Instructions for the task: Rewrite all of the records below with "Instruction" swapped for "Directive" and everything else kept the same.

Material for the task:
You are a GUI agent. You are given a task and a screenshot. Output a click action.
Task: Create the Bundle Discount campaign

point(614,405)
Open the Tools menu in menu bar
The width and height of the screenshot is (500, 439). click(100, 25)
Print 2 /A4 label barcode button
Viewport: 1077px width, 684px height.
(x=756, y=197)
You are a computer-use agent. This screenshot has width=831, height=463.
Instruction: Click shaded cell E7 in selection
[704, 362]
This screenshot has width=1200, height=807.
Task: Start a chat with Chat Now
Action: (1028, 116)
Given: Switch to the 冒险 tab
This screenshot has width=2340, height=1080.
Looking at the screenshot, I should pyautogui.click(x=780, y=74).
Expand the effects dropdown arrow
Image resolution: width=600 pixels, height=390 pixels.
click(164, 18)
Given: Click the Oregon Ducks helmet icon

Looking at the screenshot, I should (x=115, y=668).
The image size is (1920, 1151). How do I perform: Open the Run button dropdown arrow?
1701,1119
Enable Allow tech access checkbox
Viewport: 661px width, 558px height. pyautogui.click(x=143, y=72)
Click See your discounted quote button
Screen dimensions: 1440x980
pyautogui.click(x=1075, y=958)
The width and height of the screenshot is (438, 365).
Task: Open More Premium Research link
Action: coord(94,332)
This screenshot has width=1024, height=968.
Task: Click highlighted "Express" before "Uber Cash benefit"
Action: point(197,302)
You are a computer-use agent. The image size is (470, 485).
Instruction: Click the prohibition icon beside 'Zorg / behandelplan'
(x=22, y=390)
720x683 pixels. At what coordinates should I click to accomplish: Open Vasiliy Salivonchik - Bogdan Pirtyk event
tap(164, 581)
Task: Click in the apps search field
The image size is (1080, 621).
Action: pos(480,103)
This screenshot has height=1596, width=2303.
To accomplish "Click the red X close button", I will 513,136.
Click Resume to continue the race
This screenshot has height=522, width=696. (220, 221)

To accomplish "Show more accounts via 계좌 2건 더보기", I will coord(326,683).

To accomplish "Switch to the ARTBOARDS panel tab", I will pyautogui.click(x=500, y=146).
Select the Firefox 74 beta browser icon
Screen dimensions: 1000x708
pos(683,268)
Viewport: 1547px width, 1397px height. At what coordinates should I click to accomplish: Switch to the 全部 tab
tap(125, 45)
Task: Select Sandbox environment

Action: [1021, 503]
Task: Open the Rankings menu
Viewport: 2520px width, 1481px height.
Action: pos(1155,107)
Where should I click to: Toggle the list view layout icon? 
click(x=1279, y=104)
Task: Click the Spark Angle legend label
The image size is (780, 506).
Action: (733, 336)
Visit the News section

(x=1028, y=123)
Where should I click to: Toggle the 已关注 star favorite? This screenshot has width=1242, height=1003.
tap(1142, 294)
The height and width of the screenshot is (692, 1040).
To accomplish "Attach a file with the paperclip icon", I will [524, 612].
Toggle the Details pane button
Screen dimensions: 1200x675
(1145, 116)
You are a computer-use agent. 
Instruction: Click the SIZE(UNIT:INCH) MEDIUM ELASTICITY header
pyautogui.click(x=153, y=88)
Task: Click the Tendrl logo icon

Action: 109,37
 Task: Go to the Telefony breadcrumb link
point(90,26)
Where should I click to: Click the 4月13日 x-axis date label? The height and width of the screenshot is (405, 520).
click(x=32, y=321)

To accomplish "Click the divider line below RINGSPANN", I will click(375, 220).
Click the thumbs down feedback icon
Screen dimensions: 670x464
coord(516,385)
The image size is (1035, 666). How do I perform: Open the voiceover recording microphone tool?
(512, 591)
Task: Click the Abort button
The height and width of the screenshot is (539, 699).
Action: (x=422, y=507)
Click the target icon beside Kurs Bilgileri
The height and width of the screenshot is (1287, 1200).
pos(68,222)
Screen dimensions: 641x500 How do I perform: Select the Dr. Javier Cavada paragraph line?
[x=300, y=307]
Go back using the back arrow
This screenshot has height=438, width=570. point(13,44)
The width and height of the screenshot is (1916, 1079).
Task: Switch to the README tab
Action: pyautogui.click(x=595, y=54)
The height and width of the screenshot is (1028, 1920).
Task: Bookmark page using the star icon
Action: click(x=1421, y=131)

Full output:
You are a GUI agent. You are given a task and a screenshot. Output a click action.
Task: Create the Bundle Discount campaign

point(614,405)
Open the Tools menu in menu bar
The width and height of the screenshot is (500, 439). click(100, 25)
Print 2 /A4 label barcode button
Viewport: 1077px width, 684px height.
(x=756, y=197)
You are a computer-use agent. This screenshot has width=831, height=463.
Directive: Click shaded cell E7 in selection
[704, 362]
This screenshot has width=1200, height=807.
Task: Start a chat with Chat Now
Action: (1028, 116)
Given: Switch to the 冒险 tab
This screenshot has width=2340, height=1080.
Looking at the screenshot, I should pyautogui.click(x=780, y=74).
Expand the effects dropdown arrow
Image resolution: width=600 pixels, height=390 pixels.
click(164, 18)
Given: Click the Oregon Ducks helmet icon

Looking at the screenshot, I should (x=115, y=668).
The image size is (1920, 1151). How do I perform: Open the Run button dropdown arrow?
1701,1119
Enable Allow tech access checkbox
Viewport: 661px width, 558px height. pyautogui.click(x=143, y=72)
Click See your discounted quote button
Screen dimensions: 1440x980
pyautogui.click(x=1075, y=958)
The width and height of the screenshot is (438, 365).
Task: Open More Premium Research link
Action: coord(94,332)
This screenshot has width=1024, height=968.
Task: Click highlighted "Express" before "Uber Cash benefit"
Action: point(197,302)
You are a computer-use agent. The image size is (470, 485).
Directive: Click the prohibition icon beside 'Zorg / behandelplan'
(x=22, y=390)
720x683 pixels. At what coordinates should I click to accomplish: Open Vasiliy Salivonchik - Bogdan Pirtyk event
tap(164, 581)
Task: Click in the apps search field
The image size is (1080, 621).
Action: pos(480,103)
This screenshot has height=1596, width=2303.
To accomplish "Click the red X close button", I will 513,136.
Click Resume to continue the race
This screenshot has height=522, width=696. (220, 221)

To accomplish "Show more accounts via 계좌 2건 더보기", I will coord(326,683).

To accomplish "Switch to the ARTBOARDS panel tab", I will pyautogui.click(x=500, y=146).
Select the Firefox 74 beta browser icon
Screen dimensions: 1000x708
pos(683,268)
Viewport: 1547px width, 1397px height. At what coordinates should I click to accomplish: Switch to the 全部 tab
tap(125, 45)
Task: Select Sandbox environment

Action: [1021, 503]
Task: Open the Rankings menu
Viewport: 2520px width, 1481px height.
Action: pos(1155,107)
Where should I click to: Toggle the list view layout icon? 
click(x=1279, y=104)
Task: Click the Spark Angle legend label
The image size is (780, 506).
Action: (733, 336)
Visit the News section

(x=1028, y=123)
Where should I click to: Toggle the 已关注 star favorite? This screenshot has width=1242, height=1003.
tap(1142, 294)
The height and width of the screenshot is (692, 1040).
To accomplish "Attach a file with the paperclip icon", I will [524, 612].
Toggle the Details pane button
Screen dimensions: 1200x675
(1145, 116)
You are a computer-use agent. 
Directive: Click the SIZE(UNIT:INCH) MEDIUM ELASTICITY header
pyautogui.click(x=153, y=88)
Task: Click the Tendrl logo icon

Action: 109,37
 Task: Go to the Telefony breadcrumb link
point(90,26)
Where should I click to: Click the 4月13日 x-axis date label? The height and width of the screenshot is (405, 520).
click(x=32, y=321)

To accomplish "Click the divider line below RINGSPANN", I will click(375, 220).
Click the thumbs down feedback icon
Screen dimensions: 670x464
coord(516,385)
The image size is (1035, 666). How do I perform: Open the voiceover recording microphone tool?
(512, 591)
Task: Click the Abort button
The height and width of the screenshot is (539, 699).
Action: (x=422, y=507)
Click the target icon beside Kurs Bilgileri
The height and width of the screenshot is (1287, 1200).
pos(68,222)
Screen dimensions: 641x500 How do I perform: Select the Dr. Javier Cavada paragraph line?
[x=300, y=307]
Go back using the back arrow
This screenshot has height=438, width=570. point(13,44)
The width and height of the screenshot is (1916, 1079).
Task: Switch to the README tab
Action: pyautogui.click(x=595, y=54)
The height and width of the screenshot is (1028, 1920).
Task: Bookmark page using the star icon
Action: click(x=1421, y=131)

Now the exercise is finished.